De quoi permettre un nouveau développement alors que la bande FM est saturée. « Il n'y a plus de place pour étendre les zones de couverture, confirme Hervé Godechot. Sur la bande FM, une radio implique une fréquence et un émetteur. Alors qu'avec le DAB+, treize radios peuvent être compressées en un signal sur une fréquence. Cela permet aux radios existantes de s'étendre sur de nouvelles zones et aux nouvelles radios de pouvoir être diffusées. »

Mais encore faut-il que les auditeurs s'équipent et adoptent ce mode d’écoute. Pour l'instant, selon la dernière étude, qui date de 2019, seuls 13 % des Français ont un récepteur DAB+. Sachant que depuis fin 2019, tous les postes individuels en vente adoptent cette techno. Et 11% des Français ont un autoradio DAB+. Depuis le 25 décembre, toutes les voitures neuves vendues en France doivent en être équipées. « Moins de 40% de la population aura le DAB+ d’ici deux à trois ans » souligne Olivier Goulet, président de Iligo, agence spécialisée dans le marketing et les médias. Cela reste donc une audience un peu de niche, pour l’instant. Mais cela va permettre un accès plus universel à la radio qui est cependant déjà possible avec la digitalisation du média sur internet via les appli. »

Un coût à amortir

Pour les radios, cette révolution a d'abord un coût. Au point que les radios privées avaient demandé le report du projet :

« Nous préférons un démarrage en 2022, souligne Anne Fauconnier, déléguée générale du Bureau de la radio. On se précipite un peu. Le lancement du DAB+ métropolitain est un projet d’une importance majeure, dont la réussite suppose qu’il soit lancé dans des conditions qui ne sont pas réunies, et ne le seront toujours pas en 2021, de scompte tenu de la pandémie et de la crise du secteur automobile. Par ailleurs, le DAB+ impose des coûts d'exploitation de l'ordre de plusieurs millions d'euros sur huit ans pour chaque radio alors que nous faisons face à des revenus publicitaires en baisse à la suite de la pandémie. » Cependant, Hervé Godechot note que ce mode de diffusion sera plus économique pour chaque antenne, de l'ordre de 30%. 

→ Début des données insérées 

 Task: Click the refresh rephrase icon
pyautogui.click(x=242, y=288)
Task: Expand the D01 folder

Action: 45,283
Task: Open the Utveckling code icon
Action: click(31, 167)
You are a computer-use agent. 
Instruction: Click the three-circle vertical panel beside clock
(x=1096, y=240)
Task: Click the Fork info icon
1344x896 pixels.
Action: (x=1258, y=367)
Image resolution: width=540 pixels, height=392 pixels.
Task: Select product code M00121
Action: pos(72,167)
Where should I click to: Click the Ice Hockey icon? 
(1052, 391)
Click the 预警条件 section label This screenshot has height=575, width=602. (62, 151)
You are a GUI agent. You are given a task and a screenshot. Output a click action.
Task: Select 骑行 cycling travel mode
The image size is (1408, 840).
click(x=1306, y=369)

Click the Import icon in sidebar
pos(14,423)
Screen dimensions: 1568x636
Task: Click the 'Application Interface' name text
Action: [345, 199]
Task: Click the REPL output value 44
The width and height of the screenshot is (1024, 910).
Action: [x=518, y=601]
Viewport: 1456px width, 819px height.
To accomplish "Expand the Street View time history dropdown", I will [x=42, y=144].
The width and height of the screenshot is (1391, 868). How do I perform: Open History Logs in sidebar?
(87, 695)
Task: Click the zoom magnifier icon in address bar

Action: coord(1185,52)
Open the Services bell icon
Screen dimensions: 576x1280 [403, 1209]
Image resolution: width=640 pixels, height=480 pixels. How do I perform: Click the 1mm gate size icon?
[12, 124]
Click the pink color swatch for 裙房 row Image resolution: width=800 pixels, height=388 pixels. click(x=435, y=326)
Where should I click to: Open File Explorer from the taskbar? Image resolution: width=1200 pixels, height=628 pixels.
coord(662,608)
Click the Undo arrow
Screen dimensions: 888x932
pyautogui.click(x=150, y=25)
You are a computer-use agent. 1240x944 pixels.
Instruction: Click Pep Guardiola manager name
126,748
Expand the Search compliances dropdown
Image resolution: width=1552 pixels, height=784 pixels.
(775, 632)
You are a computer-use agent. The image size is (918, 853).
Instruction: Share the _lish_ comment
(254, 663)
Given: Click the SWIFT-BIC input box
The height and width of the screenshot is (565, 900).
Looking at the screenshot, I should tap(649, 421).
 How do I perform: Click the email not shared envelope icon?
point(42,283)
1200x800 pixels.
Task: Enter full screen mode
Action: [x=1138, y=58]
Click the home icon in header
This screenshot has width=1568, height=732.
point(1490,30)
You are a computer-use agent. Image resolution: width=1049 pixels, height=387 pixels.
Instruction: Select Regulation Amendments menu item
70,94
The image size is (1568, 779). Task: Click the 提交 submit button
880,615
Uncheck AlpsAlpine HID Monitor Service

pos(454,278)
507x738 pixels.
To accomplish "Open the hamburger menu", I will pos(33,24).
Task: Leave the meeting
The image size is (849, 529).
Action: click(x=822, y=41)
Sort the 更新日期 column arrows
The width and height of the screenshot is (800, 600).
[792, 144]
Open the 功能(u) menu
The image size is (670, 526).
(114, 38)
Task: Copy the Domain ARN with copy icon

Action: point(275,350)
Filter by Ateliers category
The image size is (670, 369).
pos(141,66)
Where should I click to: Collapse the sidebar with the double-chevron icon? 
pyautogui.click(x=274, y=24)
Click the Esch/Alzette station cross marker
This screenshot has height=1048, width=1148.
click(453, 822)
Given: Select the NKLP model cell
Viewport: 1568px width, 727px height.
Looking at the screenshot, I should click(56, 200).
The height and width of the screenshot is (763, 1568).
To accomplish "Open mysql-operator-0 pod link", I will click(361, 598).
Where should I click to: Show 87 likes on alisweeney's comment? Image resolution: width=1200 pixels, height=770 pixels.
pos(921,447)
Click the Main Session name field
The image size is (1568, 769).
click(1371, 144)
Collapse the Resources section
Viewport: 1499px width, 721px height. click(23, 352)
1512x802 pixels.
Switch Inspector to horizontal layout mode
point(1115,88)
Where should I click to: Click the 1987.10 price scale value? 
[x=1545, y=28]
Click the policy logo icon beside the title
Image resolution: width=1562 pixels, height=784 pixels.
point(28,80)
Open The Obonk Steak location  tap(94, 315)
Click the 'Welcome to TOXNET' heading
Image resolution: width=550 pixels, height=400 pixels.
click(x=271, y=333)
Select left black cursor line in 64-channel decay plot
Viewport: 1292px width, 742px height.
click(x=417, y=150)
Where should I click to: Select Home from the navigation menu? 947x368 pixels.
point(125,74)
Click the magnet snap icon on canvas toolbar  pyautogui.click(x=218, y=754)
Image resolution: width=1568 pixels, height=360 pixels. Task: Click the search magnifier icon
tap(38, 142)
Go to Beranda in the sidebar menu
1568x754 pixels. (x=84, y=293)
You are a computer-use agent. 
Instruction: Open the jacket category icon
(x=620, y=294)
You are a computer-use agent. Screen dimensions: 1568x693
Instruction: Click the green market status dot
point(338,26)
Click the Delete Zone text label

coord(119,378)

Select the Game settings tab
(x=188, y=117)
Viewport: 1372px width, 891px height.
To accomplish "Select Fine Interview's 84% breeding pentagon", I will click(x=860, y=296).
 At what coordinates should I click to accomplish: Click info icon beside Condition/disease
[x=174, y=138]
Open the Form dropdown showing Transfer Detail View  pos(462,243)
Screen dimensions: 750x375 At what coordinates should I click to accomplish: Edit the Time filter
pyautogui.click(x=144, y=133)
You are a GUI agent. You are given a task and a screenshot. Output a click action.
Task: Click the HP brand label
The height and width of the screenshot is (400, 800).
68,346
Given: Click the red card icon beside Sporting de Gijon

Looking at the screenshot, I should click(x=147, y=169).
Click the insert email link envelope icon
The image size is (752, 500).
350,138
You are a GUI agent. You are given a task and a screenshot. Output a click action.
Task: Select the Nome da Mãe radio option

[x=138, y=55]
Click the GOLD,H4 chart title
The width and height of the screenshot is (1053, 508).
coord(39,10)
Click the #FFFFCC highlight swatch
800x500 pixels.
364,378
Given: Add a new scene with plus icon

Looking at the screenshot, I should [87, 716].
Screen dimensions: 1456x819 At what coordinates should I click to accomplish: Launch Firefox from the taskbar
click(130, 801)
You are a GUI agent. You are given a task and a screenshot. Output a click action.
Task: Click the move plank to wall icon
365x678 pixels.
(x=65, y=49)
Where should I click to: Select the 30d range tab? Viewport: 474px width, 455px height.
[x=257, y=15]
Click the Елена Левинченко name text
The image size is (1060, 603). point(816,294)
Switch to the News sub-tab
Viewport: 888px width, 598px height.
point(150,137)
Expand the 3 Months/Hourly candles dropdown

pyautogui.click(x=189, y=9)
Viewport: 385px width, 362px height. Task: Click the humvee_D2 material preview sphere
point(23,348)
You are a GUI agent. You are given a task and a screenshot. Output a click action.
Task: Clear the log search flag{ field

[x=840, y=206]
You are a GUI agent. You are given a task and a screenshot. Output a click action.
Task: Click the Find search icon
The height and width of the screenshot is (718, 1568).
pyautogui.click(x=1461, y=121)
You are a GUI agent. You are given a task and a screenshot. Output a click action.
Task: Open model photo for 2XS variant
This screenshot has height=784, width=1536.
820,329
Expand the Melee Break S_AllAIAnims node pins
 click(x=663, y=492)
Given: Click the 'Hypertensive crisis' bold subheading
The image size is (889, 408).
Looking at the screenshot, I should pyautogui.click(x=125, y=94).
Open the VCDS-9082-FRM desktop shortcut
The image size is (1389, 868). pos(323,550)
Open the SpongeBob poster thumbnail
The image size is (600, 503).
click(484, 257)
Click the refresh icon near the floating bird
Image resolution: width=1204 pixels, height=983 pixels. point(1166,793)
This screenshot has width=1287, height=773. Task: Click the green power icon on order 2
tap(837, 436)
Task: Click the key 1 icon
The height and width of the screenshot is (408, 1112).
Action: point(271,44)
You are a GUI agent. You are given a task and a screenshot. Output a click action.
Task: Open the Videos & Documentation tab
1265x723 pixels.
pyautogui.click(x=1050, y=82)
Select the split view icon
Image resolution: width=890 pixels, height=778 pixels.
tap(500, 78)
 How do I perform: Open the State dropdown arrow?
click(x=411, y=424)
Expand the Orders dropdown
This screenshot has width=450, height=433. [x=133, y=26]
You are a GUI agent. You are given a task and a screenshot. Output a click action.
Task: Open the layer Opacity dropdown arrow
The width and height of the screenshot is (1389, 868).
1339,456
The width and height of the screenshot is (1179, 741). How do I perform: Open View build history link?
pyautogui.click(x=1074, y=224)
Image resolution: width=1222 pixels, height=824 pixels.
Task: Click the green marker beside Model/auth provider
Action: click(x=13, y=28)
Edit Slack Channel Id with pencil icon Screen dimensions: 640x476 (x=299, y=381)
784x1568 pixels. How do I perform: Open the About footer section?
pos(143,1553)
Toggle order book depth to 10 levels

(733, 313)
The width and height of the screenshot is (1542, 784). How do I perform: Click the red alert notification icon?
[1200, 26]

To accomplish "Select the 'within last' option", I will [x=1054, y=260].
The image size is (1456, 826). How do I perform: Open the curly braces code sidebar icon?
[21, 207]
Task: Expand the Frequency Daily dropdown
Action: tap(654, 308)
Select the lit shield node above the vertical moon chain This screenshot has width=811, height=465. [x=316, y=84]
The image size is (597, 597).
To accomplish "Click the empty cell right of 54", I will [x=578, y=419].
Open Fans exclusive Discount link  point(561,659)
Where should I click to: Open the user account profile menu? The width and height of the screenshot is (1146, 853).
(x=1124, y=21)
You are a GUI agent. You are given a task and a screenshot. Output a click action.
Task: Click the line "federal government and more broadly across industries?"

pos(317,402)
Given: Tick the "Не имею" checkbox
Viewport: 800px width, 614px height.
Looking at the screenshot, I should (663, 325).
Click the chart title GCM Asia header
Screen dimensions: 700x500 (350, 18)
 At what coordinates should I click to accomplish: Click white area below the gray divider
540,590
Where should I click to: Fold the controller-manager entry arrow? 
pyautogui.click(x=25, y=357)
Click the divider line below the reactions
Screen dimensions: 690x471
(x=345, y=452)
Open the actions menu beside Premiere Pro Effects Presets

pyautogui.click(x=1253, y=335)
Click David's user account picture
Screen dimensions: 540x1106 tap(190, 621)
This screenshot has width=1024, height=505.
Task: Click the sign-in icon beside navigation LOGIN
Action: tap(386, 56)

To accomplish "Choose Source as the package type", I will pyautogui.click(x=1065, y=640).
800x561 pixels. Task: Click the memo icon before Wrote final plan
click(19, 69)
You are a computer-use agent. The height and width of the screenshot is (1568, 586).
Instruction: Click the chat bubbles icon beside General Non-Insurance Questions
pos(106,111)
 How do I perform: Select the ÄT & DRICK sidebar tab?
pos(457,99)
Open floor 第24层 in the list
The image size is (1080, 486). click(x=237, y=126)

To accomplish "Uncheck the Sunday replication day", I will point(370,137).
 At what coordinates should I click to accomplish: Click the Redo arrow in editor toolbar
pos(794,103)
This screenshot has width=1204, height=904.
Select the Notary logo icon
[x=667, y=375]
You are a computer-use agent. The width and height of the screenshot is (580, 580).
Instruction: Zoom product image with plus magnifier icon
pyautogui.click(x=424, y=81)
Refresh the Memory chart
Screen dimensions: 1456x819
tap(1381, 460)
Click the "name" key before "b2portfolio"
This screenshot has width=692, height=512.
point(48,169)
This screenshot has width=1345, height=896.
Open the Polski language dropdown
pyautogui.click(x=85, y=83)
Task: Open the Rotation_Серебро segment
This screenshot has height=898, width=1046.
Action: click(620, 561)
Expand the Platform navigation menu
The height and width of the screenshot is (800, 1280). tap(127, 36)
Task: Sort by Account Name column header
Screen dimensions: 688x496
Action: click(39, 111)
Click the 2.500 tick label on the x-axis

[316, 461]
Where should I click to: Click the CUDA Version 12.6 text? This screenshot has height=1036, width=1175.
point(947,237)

La promesse d'un nouveau marché ?

Va-t-il y avoir des ressources publicitaires supplémentaires grâce au DAB+ ? « Il est prévu une montée en puissance, ce qui fait que cela ne changera pas à court terme le marché, souligne Olivier Goulet. On l’a vu avec la TNT. Il a fallu attendre que la majorité de la population soit équipée pour que la bascule s’opère. » « Potentiellement, cette technologie peut générer de nombreux changements mais, sur le marché publicitaire, personne n'en parle pour l'instant », renchérit Frédéric Hergaux, directeur des achats audio chez Publicis Media. Les données associées à la diffusion via l'écran pourraient être exploitées publicitairement. Mais encore faut-il que l'audience via le DAB+ soit assez convaincante pour intéresser les annonceurs, ce qui nécessite une adoption massive de cette techno à l'heure où le développement de l'audiodigital avec podcast, webradios et radios sur flux digital ou applis sont en plein développement. Pour Hervé Godechot, le DAB+ est complémentaire de la diffusion en FM mais aussi de la 4G ou même de la 5G :« Ces technologies ne s'opposent pas mais se complètent et le DAB+ réunit le meilleur des deux mondes, alliant qualité, minimum de consommation d'énergie et moindre coût car une fois le récepteur acquis, pas d'abonnement à souscrire comme avec un smartphone».